Present Trade-offs, Not Ultimatums
The other critical move is articulating what doesn’t happen if you don’t get the investment.
“I do think we as CROs don’t have that conversation as well as we should. We’re talking a lot about ‘I need this to do this.’ But you also need to say: ‘If this is not here, this can’t happen. This is what’s at risk.’”
This isn’t about creating fear or manipulation. It’s about presenting complete options rather than demands.
And here’s the key: you can’t be attached to a specific outcome. The moment you’re pushing “my way or the highway,” you trigger psychological reactance—that automatic resistance people feel when their freedom of choice is threatened. Instead, come in with genuine options and let the trade-offs speak for themselves.
5. The Sasha Fierce Principle: Developing your Alter Ego
Toward the end of our conversation, Allison shared something unexpected on how she handles the emotional weight of executive feedback using what she calls the “Sasha Fierce principle.”
“When I first got more senior and was getting into tough conversations... the feedback gets harder and harder the more senior you get. No one really says ‘great job’ anymore. I read this thing about Beyoncé—someone asked, ‘You always say you’re so shy, but then you’re on stage.’ And she said, ‘That’s not Beyoncé. That’s Sasha Fierce.’ When she reads things about herself, she’s not reading about herself—she’s reading about this other alter ego.”
This resonated deeply with me. I’m actually reading Todd Herman’s book The Alter Ego Effect right now (he’s coming on the podcast soon). Herman built the Black Mamba alter ego with Kobe Bryant and has worked with athletes like Roger Federer and Cristiano Ronaldo on the same concept.

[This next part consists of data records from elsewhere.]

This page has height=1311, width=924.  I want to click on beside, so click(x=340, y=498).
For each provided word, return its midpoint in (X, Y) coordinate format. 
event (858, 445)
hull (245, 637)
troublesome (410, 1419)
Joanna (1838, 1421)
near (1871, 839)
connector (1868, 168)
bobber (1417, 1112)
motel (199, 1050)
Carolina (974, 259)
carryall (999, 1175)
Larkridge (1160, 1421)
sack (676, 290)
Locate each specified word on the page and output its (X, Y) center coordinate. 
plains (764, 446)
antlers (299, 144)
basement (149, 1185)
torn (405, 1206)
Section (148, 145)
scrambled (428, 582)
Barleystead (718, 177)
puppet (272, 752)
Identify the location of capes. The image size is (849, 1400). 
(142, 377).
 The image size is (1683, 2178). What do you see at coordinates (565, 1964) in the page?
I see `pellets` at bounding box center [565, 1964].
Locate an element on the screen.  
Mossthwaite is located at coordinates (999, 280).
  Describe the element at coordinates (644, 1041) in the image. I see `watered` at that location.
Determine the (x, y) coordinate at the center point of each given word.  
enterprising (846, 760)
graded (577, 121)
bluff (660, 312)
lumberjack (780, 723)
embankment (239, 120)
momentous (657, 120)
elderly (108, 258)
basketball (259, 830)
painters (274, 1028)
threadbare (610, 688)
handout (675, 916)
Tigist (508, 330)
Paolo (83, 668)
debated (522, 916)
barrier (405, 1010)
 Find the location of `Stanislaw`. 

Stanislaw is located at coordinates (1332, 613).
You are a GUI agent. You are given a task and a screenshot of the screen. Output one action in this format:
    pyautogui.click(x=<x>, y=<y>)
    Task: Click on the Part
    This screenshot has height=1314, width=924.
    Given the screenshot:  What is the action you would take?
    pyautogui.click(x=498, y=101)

The idea is simple but powerful: develop a professional persona that is you but not you. It creates psychological distance from criticism and allows you to perform at a higher level in high-stakes situations.
Allison has fully embraced this—even naming her car Sasha Fierce.
“Develop a persona that’s the professional version of you. It helps you be a little bit tougher.”
What Separates Good CROs from Great Ones
I asked Allison what she thinks separates a good CRO from a truly great one. Her answer was deceptively simple:
“A great CRO really cares about the customer. A good CRO really only cares about sales efficiency. A great CRO cares just as much about CSAT as they do about win rate.”
This tracks with something I’ve been thinking about a lot lately. The best revenue leaders think holistically about enterprise value, not just their number and comp plan. When you only optimize for your own metrics, everything eventually falls apart.
The other piece of advice that stuck with me was about horizontal growth versus vertical growth—something Allison learned from, of all people, Sherry Redstone:
“If you’re ambitious and want to grow, too many people are focused on climbing up. But the great people really focus on going wide. The higher up you get, the more valuable it is to have a broader perspective on the business and not just your thing.”
This is the opposite of what most ambitious people do. We’re taught to specialize, to go deep, to become the expert in our domain. But at the executive level, that myopia becomes a liability.
The Bigger Picture
What I took from this conversation is that the CRO role is evolving. Personal sales acumen matters less than systems thinking, architectural capability, and—critically—the ability to build trust across the executive team.
Allison put it bluntly: “I don’t think I’m the best salesperson at Zenoti by far. My skills are in my architectural way of thinking and the fact that I always think about the entire customer journey.”
As AI continues to transform how revenue gets acquired, this shift is only going to accelerate. The CROs who win will be the ones who can think like revenue architects, collaborate genuinely with their peers, and navigate the complex human dynamics of executive leadership.
That’s less about closing deals and more about opening relationships.